[Dataset entries]
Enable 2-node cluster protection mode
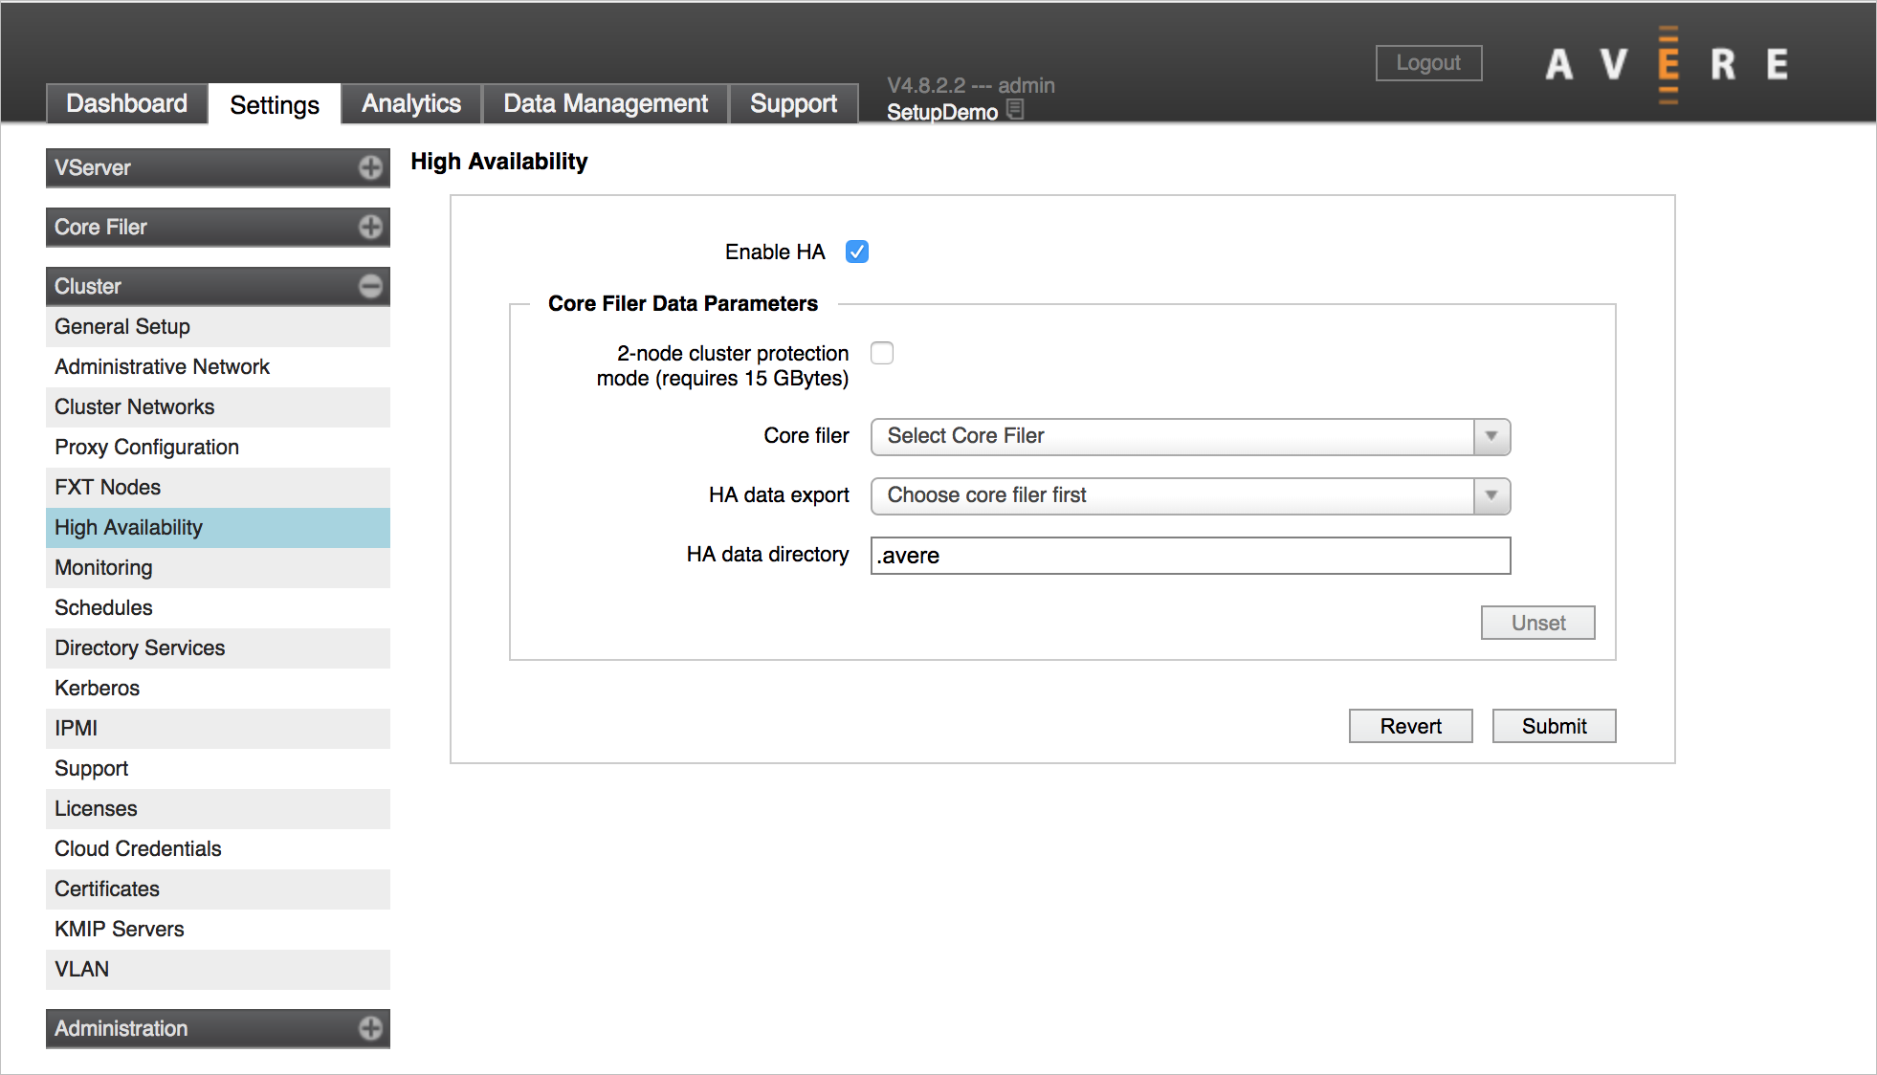 (883, 353)
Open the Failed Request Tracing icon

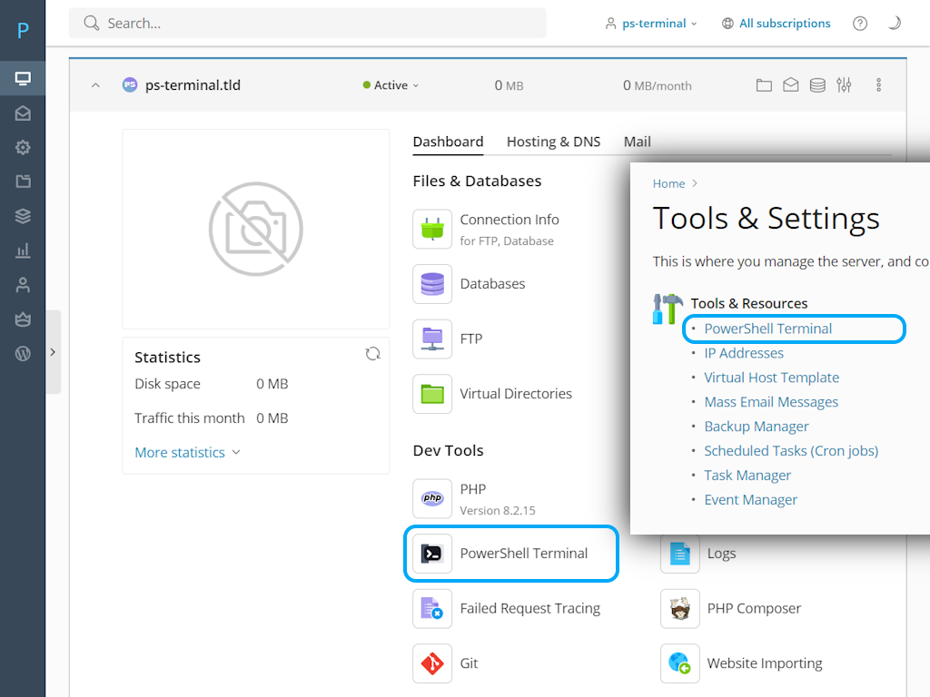[x=432, y=609]
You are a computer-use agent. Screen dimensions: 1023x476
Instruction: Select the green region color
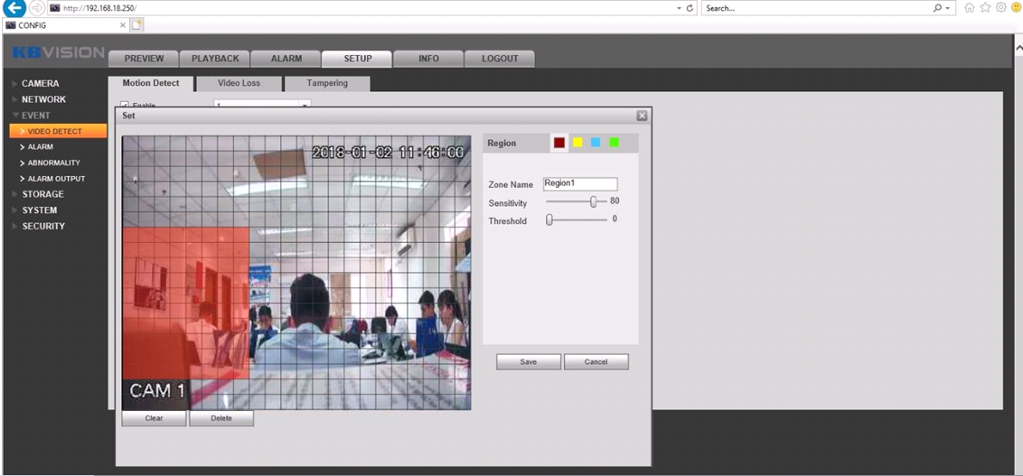pyautogui.click(x=614, y=143)
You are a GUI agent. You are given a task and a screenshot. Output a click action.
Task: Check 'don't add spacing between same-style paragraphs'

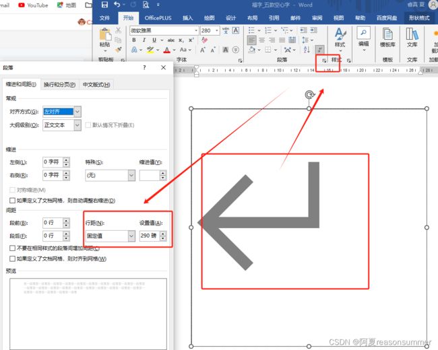13,248
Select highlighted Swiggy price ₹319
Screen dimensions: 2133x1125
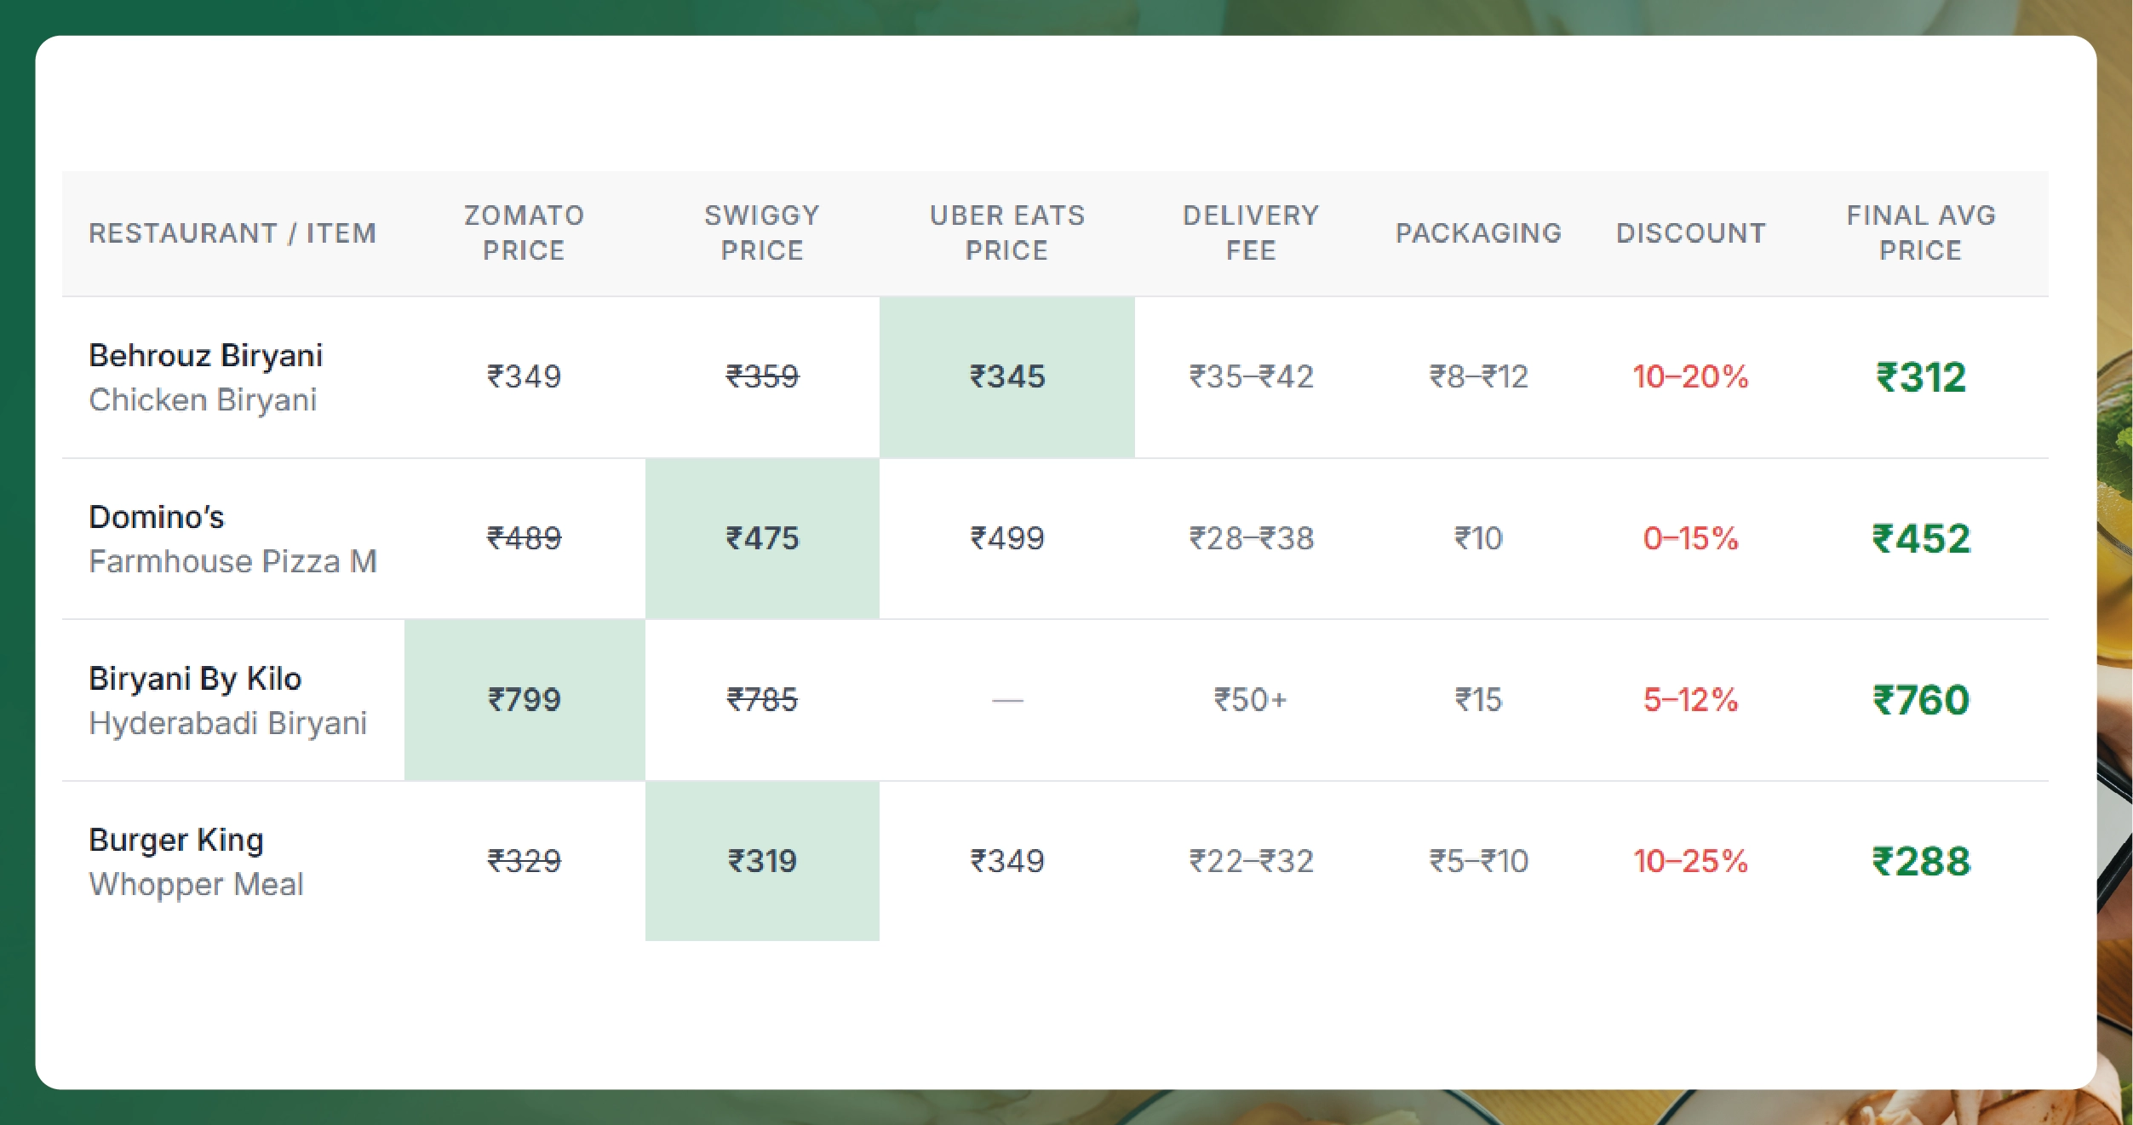pyautogui.click(x=762, y=861)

What you need to do —
Each entry is to be returned as it stands, and each picture is to be left out.

Answer to this problem —
Enable 2-node cluster protection mode
 (883, 353)
Open the Failed Request Tracing icon

[x=432, y=609]
You are a computer-use agent. Screen dimensions: 1023x476
Instruction: Select the green region color
pyautogui.click(x=614, y=143)
You are a GUI agent. You are given a task and a screenshot. Output a click action.
Task: Check 'don't add spacing between same-style paragraphs'

13,248
Select highlighted Swiggy price ₹319
Screen dimensions: 2133x1125
pyautogui.click(x=762, y=861)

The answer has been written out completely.